Ressalta-se que as “Marias”, que aparecem no gráfico representadas pela letra M não se constituíram sujeitos do estudo, mas são citadas por se compreender que se configuraram em pessoas importantes para os resultados do grupo.

A figura 4 mostra que, na sessão V, os membros do grupo apresentavam-se mais integrados. Pareciam sensibilizadas com a situação de “Maria Brasil 4” que tinha parido trigêmeos. Conversavam com “Maria Brasil 4” sobre as dificuldades desta para cuidar dos três filhos. Todas demonstravam cuidado com ela, pela sua limitação para compreender as coisas, em especial, a “Maria” que estava desde o encontro anterior. Observa-se que as duas “Marias” participantes dessa sessão se colocaram com frequência nesse encontro, falando até mais do que “Maria Brasil 2”, cuja participação correspondia ao quinto encontro. Considera- se, portanto, que o número de participações pode ou não influenciar no padrão de

comunicação, sendo este também determinado pela característica pessoal de cada membro do grupo.

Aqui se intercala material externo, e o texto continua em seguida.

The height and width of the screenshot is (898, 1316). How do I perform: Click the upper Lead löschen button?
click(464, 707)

Figura 5 – Configuração do grupo/Sessão XI Figura 6 – Configuração do grupo/Sessão XII

Na figura 5, verifica-se que “Maria Brasil 7”, “Maria Brasil 8” e “Maria Brasil 9” pareciam estar bem integradas e desenvolviam um bom padrão de comunicação no grupo. As mesmas estavam fazendo parte do grupo desde a sessão VI, compartilhando sentimentos entre elas há mais de quatro sessões. Acredita-se que isso também se deva à positividade, espontaneidade e facilidade de expressão, características pessoais, especialmente de “Maria Brasil 7” e “Maria Brasil 9”, fazendo com que estas monopolizassem o espaço para a fala.

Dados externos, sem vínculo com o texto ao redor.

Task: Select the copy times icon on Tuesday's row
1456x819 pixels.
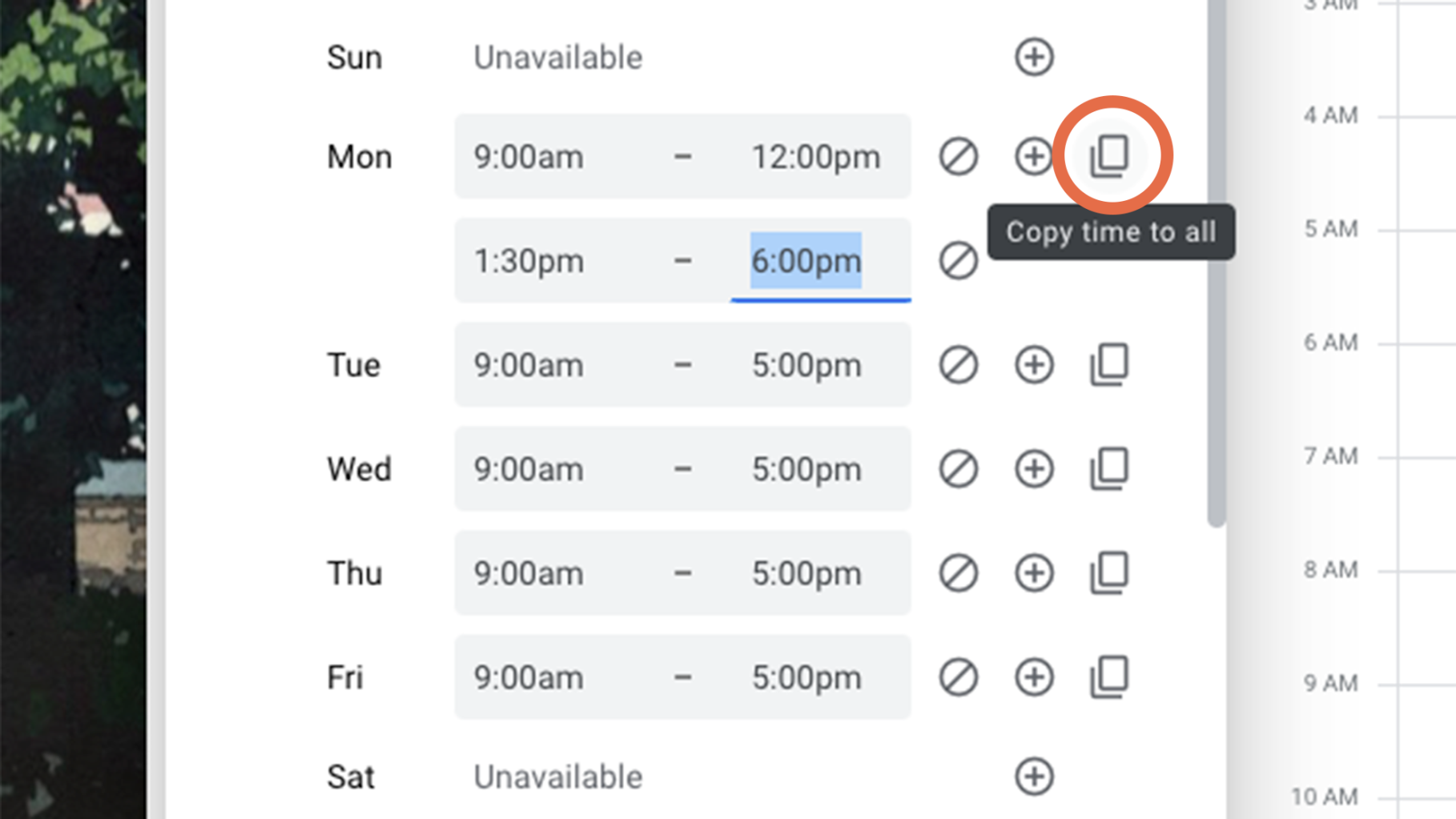Action: pyautogui.click(x=1109, y=365)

Percebe-se pelas figuras (5 a 8) que “Maria Brasil 10” mantinha-se em silêncio e quase não falava, somente respondia ao que lhe era perguntado, mas demonstrava satisfação em participar do grupo. “Maria Brasil 10” manteve esse padrão de comunicação durante toda as sessões em que participou. Ao contrário, “Maria Brasil 14”, desde que chegou ao grupo, era sempre séria, calada, cabisbaixa e parecia estar sempre de mau humor. A partir da sessão XII, ficou mais próxima de “Maria Brasil 12”, que também era adolescente, passou a participar das atividades e melhorou seu humor no grupo. As duas riam muito de “Maria Brasil 7”, que desenvolvia o papel de atrapalhada do grupo. Esta última era a alegria do grupo. Até “Maria 13”, que era triste e chorava o tempo todo com saudade da filha de um ano que tinha deixado em casa, se divertia com as palavras de “Maria Brasil 7”. “Maria Brasil 13” conseguiu se integrar ao grupo e era uma das que mais participava das discussões. No primeiro momento acreditava-se que “Maria Brasil 7” era motivo de risadas no grupo, pejorativamente, no entanto, depois se percebeu o carinho que os membros do grupo tinham por ela. “Maria Brasil 7” parecia não se importar com a atitude das outras mães, sorria também e dizia que “falava muito para que elas também falassem”. A maioria dos encontros manteve esse clima de alegria e descontração.

Observa-se também pelas figuras (figura 5 a 8) a evolução de “Maria Brasil 15” e “Maria Brasil 16” no que diz respeito ao padrão de comunicação desenvolvido pelas mesmas. Ambas chegaram ao grupo aparentemente tristes e choravam muito, mas nas sessões seguintes foram se integrando. Nota-se na figura 6 a interação de “Maria Brasil 11” com essas duas mães. Ela compartilhou sua experiência em relação ao enfrentamento da hospitalização do filho, contribuindo para que “Maria Brasil 15” e “Maria Brasil 16” se integrassem ao grupo, interagindo com as demais participantes, melhorando seu padrão de comunicação.